Aria fredda pronta a colpire l’Italia a fine febbraio?
L’ultima decade di febbraio potrebbe riportare qualche movimento interessante sullo scacchiere europeo.
Lo scrive MeteoLive.
Scenario 1 45%
Il rallentamento della zonalità permetterebbe una modesta ondulazione del getto: l’aria fredda scivola lungo i Balcani e lambisce l’Adriatico. Effetti attesi:
- venti sostenuti da NE sulle regioni adriatiche
- calo termico anche sensibile
- possibili nevicate a bassa quota sull’Appennino centrale e meridionale
- resto d’Italia solo marginalmente coinvolto
Scenario 2 30%
In questa variante l’anticiclone riesce a distendersi con maggiore decisione verso la Penisola, deviando ulteriormente il freddo verso est.

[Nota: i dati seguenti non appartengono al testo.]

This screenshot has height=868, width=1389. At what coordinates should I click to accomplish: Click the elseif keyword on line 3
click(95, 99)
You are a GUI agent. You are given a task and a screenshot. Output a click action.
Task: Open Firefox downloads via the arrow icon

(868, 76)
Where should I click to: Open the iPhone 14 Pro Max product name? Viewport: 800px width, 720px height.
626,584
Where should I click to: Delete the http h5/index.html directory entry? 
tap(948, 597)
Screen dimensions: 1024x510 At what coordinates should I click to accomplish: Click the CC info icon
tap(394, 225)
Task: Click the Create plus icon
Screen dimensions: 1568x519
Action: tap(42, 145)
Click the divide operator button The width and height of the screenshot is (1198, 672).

Conseguenze:
- tempo più stabile e mite
- ventilazione meno incisiva
- freddo confinato ai Balcani e al Mar Nero
È lo scenario “protettivo”, quello che vede l’Italia rimanere ai margini della dinamica.
Scenario 3 20%
Nonostante i segnali attuali, esiste la possibilità che la frenata zonale venga smentita. In questo caso tornerebbero a prevalere correnti atlantiche tese e perturbate, con piogge frequenti e clima più umido.